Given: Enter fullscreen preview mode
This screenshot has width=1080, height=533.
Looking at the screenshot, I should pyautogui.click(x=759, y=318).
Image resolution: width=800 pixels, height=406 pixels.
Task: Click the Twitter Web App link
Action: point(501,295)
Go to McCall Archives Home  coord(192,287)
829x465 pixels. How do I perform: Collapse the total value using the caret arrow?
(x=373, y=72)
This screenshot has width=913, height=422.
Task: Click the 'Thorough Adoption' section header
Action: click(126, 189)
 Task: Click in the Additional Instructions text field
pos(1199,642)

...

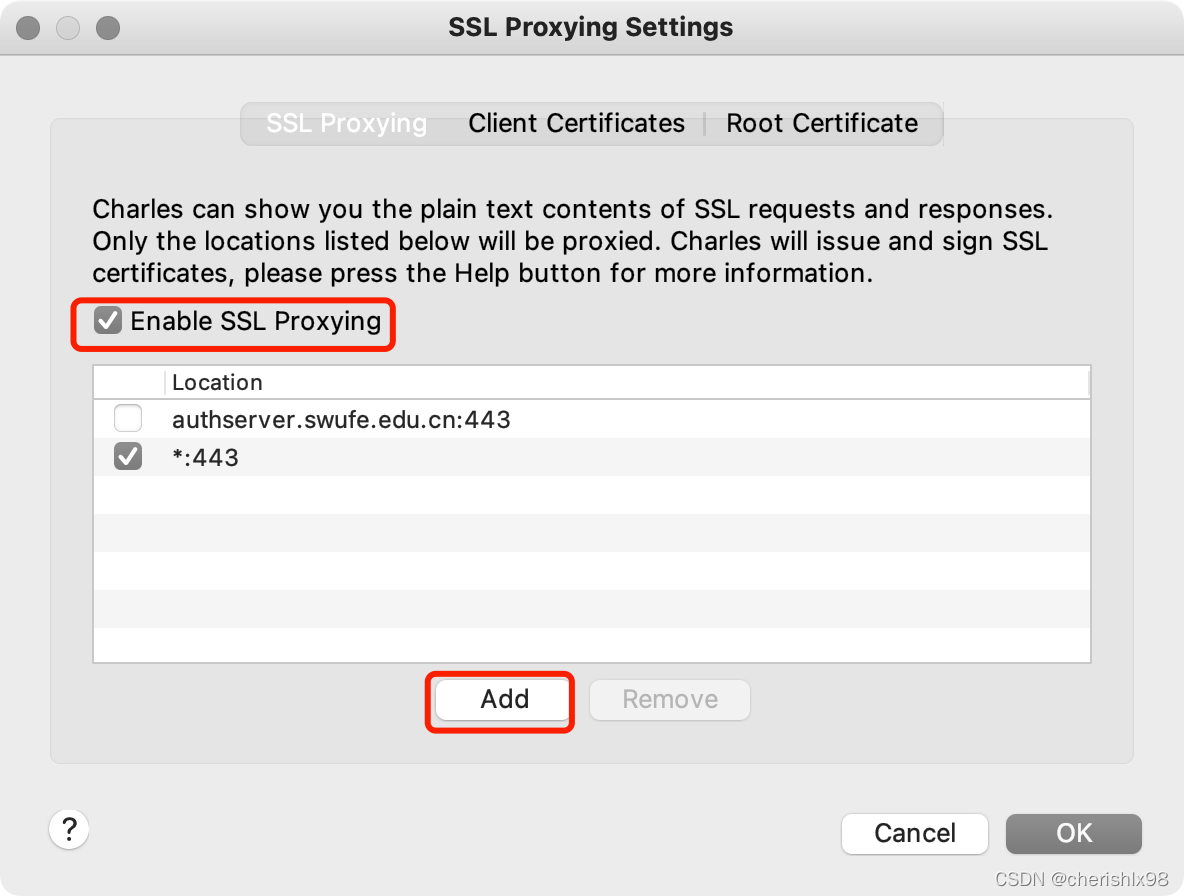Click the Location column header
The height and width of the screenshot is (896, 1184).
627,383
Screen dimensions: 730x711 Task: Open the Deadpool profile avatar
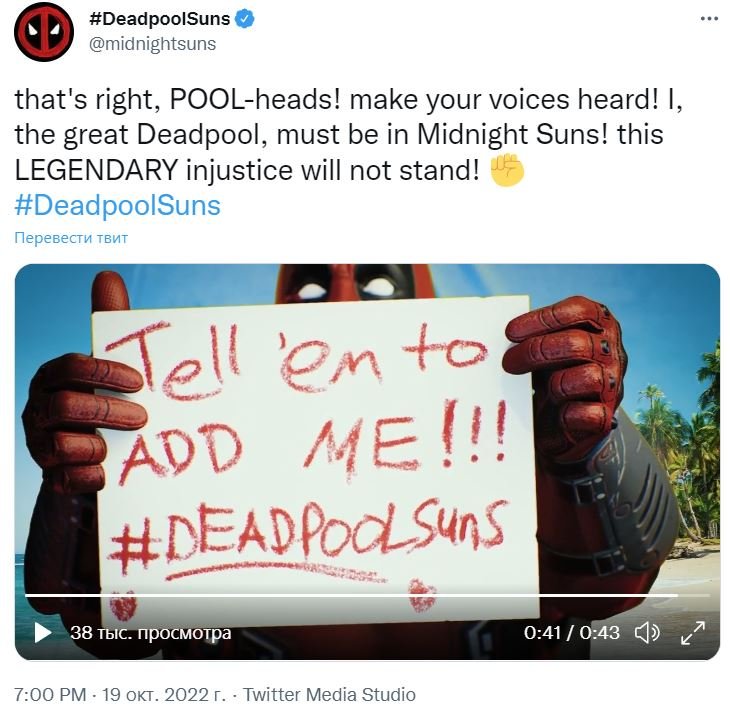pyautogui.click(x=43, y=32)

## [WHAT IS BEING ASKED]
Retype, in the same exact form, the lines of the material above from the line holding "Given: Enter fullscreen preview mode" through the line holding "Go to McCall".

## [SOLUTION BELOW]
Given: Enter fullscreen preview mode
This screenshot has width=1080, height=533.
Looking at the screenshot, I should pyautogui.click(x=759, y=318).
Image resolution: width=800 pixels, height=406 pixels.
Task: Click the Twitter Web App link
Action: point(501,295)
Go to McCall Archives Home  coord(192,287)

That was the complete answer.